Recursion for Beginners: A Beginner's Guide to Recursion
By Al Sweigart

Between unintelligible algorithms and beautiful fractal artwork, recursion has an intimidating reputation. But the underlying ideas behind it are simple. This tutorial presents a quick intro of recursive code, Python's features for handling recursion, and drawing fractals with the turtle module. If you've ever thought "recursion is confusing", this tutorial is for you.

Saturday 5:05 p.m.–5:35 p.m.

Recursion has an intimidating reputation for being the advanced skill of coding sorcerers. But in this tutorial we look behind the curtain of this formidable technique to discover the simple ideas under it.

Through live coding demos in the interactive shell, we'll answer the following questions:

  • What is recursion, and when is it a good idea and bad idea to use it?
  • What's a stack, the call stack, and a stack overflow?
  • What are all the confusing ways that recursion is commonly taught?
  • Do some problems require recursion? Can recursion do anything a loop can't?
  • What is memoization, and how does functools.lru_cache work?
  • How do I draw that cool-looking recursive fractal artwork with Python's turtle module?

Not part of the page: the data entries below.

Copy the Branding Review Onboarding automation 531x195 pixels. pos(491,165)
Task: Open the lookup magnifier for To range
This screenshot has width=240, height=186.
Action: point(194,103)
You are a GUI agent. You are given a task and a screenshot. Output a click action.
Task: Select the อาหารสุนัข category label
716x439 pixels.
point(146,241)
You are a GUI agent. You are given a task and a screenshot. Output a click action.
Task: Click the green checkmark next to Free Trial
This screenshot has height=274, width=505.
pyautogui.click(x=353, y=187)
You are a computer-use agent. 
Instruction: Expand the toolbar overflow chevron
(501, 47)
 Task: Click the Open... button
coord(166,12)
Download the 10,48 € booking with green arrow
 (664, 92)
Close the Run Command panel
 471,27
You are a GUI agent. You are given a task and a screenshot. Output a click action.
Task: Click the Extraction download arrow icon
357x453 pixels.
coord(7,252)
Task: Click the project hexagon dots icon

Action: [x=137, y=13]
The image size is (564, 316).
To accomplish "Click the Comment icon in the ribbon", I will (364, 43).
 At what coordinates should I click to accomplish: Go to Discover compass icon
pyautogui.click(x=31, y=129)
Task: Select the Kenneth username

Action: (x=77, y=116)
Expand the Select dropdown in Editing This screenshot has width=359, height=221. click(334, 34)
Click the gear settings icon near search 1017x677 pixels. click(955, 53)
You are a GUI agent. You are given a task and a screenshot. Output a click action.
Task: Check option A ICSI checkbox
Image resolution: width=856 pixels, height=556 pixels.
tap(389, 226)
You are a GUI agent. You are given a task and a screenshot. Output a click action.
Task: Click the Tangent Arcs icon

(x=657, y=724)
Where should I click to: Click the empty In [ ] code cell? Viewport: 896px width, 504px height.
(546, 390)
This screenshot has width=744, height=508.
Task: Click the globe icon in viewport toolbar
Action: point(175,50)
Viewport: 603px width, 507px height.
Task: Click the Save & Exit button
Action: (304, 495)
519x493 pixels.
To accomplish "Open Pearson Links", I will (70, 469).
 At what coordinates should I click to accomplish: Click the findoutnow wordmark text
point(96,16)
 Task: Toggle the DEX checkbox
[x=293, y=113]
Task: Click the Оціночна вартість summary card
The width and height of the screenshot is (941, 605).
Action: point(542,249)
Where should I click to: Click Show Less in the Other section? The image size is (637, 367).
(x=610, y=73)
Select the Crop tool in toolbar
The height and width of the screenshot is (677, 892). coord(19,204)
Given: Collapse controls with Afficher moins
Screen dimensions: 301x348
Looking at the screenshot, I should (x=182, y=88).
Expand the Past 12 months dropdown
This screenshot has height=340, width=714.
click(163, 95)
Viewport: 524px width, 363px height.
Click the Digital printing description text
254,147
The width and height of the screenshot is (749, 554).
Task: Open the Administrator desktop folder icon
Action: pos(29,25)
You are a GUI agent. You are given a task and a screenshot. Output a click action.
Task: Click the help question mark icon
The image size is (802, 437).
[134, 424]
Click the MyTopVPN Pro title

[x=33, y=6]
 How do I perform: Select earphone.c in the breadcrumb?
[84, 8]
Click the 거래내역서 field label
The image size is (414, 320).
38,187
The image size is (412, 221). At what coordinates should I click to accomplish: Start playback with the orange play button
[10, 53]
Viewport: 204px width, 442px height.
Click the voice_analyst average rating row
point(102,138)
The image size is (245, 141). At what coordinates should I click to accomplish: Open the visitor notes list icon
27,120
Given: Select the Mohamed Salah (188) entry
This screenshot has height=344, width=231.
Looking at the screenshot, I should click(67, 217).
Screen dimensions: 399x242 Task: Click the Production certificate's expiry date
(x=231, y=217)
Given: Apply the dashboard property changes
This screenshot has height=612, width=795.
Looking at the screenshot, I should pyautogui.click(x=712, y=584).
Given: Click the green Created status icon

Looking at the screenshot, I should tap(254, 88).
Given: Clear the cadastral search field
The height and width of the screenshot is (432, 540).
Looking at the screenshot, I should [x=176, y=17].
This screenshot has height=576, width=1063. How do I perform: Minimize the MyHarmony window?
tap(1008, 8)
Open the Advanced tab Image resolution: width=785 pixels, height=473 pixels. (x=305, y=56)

Beginners will be able to follow this talk. All that is required is a willingness to learn, and a willingness to have the willingness to learn, and a willingness to have the willingness to have the willingness to learn, and... so on.

Al Sweigart

Al Sweigart is a software developer and the author of Automate the Boring Stuff with Python, Coding with Minecraft, Cracking Codes with Python, Invent Your Own Computer Games with Python, and Making Games with Python & Pygame. These books are freely available under a Creative Commons license at https://inventwithpython.com.

Al enjoys haunting coffee shops, writing educational materials, cat whispering, and making useful software. He lives in San Francisco.